Document text
§

With it, you can print photos taken with the camera, or, by connecting it up to your phone via Bluetooth, print photos you have stored on your phone (whether that be taken with your phone’s camera or otherwise).
Key features of the camera include a 10-megapixel sensor, a 1.7-inch LCD screen, and fully automatic operation. Prints from the inbuilt printer are created using an all-in-one cartridge which contains both the ink and the paper. The prints which are produced are credit card sized (2.1-inches x 3.4-inches).
At the time of writing, the Kodak Mini Shot retails for around £100, making it one of the cheapest instant cameras on the market. The cartridges to use in the printer are around £22 for a pack of 30.
Ease of Use
The Kodak Mini Shot uses quite a boxy design, but it features rounded edges which give it quite a fun, and perhaps even child-friendly appearance. Its simple design is indicative of the fact that it’s a very easy camera to use, with no extensive controls to get to grips with.

§

Challenges
A) In the Kodak Mini Shot review, how big are the prints the camera produces?
B) Does the Kodak Mini Shot review support each of these statements? Answer yes or no and quote the deciding words. (i) The camera has a 10-megapixel sensor. (ii) Printer cartridges cost around £22 for a pack of 50. (iii) The ink and the paper come in separate cartridges.
C) Pick up the Kodak Mini Shot review after its final sentence and carry it forward.

§

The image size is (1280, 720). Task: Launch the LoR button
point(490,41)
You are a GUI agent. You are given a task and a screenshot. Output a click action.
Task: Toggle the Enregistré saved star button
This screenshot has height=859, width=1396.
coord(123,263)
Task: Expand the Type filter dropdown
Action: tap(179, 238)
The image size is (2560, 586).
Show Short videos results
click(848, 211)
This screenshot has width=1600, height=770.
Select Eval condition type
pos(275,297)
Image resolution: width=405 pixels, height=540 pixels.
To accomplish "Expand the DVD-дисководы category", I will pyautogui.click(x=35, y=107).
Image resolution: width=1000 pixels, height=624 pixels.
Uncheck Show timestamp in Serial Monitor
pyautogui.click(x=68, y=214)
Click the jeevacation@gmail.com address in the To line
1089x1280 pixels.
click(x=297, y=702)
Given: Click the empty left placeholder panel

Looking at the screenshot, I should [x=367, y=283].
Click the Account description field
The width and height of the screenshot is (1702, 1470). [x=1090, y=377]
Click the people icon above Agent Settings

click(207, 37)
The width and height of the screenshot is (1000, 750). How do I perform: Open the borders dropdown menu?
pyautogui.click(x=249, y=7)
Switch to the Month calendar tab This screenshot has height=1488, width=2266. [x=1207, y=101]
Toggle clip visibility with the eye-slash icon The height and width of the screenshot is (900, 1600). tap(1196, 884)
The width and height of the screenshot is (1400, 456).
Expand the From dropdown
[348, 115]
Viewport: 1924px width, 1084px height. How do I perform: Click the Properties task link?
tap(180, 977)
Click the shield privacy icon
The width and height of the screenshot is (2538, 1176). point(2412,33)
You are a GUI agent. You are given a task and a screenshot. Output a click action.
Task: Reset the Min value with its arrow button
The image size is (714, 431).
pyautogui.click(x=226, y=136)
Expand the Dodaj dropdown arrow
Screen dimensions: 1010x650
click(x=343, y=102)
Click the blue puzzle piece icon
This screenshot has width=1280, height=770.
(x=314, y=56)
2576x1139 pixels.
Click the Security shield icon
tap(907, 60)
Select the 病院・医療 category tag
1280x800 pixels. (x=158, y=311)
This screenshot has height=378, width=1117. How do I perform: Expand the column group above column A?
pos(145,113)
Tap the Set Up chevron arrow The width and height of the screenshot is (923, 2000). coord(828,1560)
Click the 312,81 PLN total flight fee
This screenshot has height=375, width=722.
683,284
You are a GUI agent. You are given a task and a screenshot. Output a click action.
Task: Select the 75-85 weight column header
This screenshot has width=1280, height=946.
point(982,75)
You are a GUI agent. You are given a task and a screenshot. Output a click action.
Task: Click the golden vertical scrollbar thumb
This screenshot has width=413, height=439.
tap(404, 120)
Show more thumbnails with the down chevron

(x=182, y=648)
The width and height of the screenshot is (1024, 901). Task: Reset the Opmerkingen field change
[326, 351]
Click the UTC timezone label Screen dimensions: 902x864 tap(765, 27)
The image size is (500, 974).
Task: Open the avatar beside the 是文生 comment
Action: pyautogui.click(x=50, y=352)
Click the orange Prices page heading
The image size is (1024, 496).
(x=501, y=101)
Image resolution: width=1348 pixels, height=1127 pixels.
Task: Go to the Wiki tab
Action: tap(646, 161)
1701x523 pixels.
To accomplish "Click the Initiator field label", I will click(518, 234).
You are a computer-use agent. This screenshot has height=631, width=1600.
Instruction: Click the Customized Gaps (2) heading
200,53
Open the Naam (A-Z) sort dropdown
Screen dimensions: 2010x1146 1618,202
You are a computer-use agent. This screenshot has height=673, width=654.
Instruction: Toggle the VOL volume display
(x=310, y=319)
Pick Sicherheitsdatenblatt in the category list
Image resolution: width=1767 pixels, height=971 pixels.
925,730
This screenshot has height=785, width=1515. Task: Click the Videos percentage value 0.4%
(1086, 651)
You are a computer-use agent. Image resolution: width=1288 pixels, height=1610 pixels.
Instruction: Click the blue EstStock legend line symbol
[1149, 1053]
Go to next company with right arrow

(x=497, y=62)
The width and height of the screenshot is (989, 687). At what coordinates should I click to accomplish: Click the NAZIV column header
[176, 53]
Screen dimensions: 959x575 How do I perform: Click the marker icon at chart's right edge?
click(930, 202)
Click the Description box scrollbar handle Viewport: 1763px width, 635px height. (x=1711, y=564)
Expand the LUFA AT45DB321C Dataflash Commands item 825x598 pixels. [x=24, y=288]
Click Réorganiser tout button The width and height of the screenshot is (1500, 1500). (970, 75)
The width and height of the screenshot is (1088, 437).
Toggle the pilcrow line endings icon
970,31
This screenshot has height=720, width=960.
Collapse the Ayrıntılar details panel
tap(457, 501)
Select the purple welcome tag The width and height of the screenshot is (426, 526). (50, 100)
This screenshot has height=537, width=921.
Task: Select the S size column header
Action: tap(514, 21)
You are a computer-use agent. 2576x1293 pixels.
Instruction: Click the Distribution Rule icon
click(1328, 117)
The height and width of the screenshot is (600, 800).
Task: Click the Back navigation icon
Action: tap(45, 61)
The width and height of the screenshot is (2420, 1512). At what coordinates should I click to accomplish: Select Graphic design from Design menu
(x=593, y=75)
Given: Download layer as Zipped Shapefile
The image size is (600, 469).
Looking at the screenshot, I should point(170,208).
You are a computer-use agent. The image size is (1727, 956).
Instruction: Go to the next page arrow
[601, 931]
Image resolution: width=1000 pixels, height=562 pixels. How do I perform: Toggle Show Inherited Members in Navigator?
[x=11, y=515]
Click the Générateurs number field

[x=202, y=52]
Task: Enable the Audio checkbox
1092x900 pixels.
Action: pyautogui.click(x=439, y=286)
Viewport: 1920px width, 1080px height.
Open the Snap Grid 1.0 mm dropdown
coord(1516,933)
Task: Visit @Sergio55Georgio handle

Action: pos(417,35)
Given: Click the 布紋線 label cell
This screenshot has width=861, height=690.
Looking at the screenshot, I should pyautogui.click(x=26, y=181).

§

Answers to the exercises
A) They are credit card sized, 2.1 inches by 3.4 inches.

B)
(i) Yes: "a 10-megapixel sensor"
(ii) No: "around £22 for a pack of 30"
(iii) No: "an all-in-one cartridge which contains both the ink and the paper"

C)
Needing to be reasonably large to accommodate the cartridges which contain the paper, the Kodak Mini Shot, despite it’s name, isn’t that mini at all. It’s unlikely you’ll be able to fit in this in a trouser pocket, but a jacket pocket might be more forgiving.
Some instant cameras use Instax, some use Polaroid, some use ZINK, and now the Kodak Mini Shot uses cartridges. This uses heat to activate colours which are embedded in the paper (dye sublimation), and requires no additional ink to work. To install the cartridges, simply flip open the door on the side of the camera, and insert a new cartridge - it should be reasonably obvious which way round it needs to be, since it’s only possible to fit the cartridge in one way.
Before you can use the camera, it needs to be charged up, with a micro USB port found on the right hand side of the camera. The left hand side of the camera is where the prints will come out.
On the top of the camera, there’s just two buttons. There’s a power on/off button, which you need to hold down for a couple of seconds to boot up the camera. You’ll also need to hold the button down to switch off the camera, lightly tapping it will put the Mini Shot to sleep. Just next to the power button is a larger shutter release button - for the model we’ve been sent, it’s a yellow button on a black body.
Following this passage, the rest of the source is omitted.